87 Although an award of costs is discretionary, the discretion must be exercised judicially, that is to say, on proper grounds. The usual rule is that a successful party is entitled to its costs and the Court will not lightly depart from the usual rule in awarding costs. However, the usual rule may be departed from if there is a some special situation or if the successful party has acted in such a way as to disentitle itself to costs. (Degmam Pty Limited (in liq) v Wright No 2 (1983) 2 NSWLR 354 per Holland J; Wentworth v Rogers (No 5) (1986) 6 NSWLR 534 at 542 per Kirby P; Hobartville Stud Pty Limited v Union Insurance Co Limited (1991) 25 NSWLR 358 per Giles J, Northridge v Central Sydney Area Health Service (2000-2001) 50 NSWLR 549 at 570).
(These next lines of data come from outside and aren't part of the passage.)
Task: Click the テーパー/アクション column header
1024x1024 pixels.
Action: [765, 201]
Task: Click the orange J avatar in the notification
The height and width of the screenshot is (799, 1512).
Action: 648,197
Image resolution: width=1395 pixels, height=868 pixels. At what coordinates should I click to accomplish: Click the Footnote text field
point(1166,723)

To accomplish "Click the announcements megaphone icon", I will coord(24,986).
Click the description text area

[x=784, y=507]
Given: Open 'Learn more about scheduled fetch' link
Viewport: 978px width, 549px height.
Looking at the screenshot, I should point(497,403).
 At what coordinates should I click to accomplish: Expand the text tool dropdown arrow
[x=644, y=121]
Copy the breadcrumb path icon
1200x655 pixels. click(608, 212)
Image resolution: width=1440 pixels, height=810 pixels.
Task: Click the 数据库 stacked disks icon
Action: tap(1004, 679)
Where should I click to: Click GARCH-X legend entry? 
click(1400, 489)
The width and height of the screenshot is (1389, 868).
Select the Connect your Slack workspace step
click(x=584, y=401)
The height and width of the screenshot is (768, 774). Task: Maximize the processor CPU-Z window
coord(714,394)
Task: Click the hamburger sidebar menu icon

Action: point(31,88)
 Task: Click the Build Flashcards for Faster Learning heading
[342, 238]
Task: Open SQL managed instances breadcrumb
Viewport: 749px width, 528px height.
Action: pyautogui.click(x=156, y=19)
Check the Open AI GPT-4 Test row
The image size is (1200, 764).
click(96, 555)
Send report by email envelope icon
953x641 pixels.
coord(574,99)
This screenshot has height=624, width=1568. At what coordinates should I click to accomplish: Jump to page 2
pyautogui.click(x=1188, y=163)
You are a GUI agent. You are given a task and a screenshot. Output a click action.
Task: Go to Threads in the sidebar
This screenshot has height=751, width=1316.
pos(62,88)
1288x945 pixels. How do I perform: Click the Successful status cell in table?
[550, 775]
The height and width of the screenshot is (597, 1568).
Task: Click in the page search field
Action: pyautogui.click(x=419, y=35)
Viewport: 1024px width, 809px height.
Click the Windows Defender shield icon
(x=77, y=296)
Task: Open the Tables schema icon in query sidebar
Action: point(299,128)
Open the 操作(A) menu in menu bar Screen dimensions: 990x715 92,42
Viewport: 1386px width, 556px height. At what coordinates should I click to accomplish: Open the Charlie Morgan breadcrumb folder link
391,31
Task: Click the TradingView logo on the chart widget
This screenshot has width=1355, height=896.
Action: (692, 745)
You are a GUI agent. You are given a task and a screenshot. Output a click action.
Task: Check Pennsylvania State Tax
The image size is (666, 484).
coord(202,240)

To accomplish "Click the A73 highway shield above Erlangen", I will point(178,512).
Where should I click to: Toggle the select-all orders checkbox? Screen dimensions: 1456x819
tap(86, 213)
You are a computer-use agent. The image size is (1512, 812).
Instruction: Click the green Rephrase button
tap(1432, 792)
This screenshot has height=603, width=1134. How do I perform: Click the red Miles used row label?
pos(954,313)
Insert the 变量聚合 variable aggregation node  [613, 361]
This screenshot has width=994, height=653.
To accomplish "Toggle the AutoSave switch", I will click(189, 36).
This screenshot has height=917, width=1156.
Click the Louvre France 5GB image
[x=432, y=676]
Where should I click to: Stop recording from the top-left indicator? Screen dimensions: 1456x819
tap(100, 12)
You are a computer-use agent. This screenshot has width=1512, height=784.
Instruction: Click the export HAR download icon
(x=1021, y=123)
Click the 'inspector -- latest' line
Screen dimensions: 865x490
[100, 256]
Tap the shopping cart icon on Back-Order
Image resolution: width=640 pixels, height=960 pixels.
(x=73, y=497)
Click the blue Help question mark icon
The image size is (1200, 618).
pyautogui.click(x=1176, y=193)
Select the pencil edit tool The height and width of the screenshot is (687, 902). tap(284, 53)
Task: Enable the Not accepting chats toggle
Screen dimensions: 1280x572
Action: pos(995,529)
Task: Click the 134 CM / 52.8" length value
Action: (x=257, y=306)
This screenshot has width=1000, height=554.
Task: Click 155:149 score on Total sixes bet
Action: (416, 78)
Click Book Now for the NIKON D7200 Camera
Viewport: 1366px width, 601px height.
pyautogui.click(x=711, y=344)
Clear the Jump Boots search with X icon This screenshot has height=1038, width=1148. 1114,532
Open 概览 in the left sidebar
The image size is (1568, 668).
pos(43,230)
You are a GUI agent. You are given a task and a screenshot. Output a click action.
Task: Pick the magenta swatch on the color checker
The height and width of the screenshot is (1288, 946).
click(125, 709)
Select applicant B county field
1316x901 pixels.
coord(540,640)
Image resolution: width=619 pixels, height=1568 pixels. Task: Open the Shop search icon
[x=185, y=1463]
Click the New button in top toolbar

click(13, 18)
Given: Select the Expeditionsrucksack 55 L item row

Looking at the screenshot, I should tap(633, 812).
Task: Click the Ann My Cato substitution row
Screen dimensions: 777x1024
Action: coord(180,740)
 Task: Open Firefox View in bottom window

88 In the present case the decision which has been challenged was made by a judicial officer who is part of the justice system of New South Wales. He is part of the machinery of government, albeit independent of the executive in the exercise of his judicial functions. The Department is also part of the machinery of government of the State. It performs one of the many functions of government. Unlike the judicial officer it is not independent of the executive. The Children’s Court has filed a submitting appearance. The fourth defendant, who was appointed by the Children’s Court to protect the interests of the four children the subject of the Department’s application, has responded in person to the Summons issued by the Department. The second and third defendants have done likewise. They did not request the attendance at the Children’s Court of the Authorised Clinician. That was done by the Department. The actions which have been examined by this Court are those of the Children’s Magistrate in relation to the Department’s request as a litigant. The real dispute has been between two arms of government. The parents and the fourth defendant have been part of the process only for technical reasons. In those circumstances I am of opinion that it would not be just to make an order for costs against the second, third or fourth defendants. As the Children’s Court has submitted to any order that the Court may make, other than an order as to costs, it would be inappropriate to make an order for costs against the Children’s Court. Accordingly, I am of opinion that the appropriate outcome is that there be no order made.
I order that:
ORDERS
89 1(a) The record of the Children’s Court be called up and the determination of such Court in respect of the Department’s Request to Court for Authorised Clinician to Give Evidence be quashed.
1(b) The Children’s Court re-consider the Department’s Request to Court for Authorised Clinician to give Evidence in accordance with law as set out in this judgment, giving reasons for the determination made, or to be made, in relation to such request.
3. No order as to costs.2. I declare that the Children’s Magistrate fell into error in failing to give reasons for his decision to refuse the Department’s Request to Court for Authorised Clinician to Give Evidence by declining to allow the Authorised Clinician to be called to give oral evidence.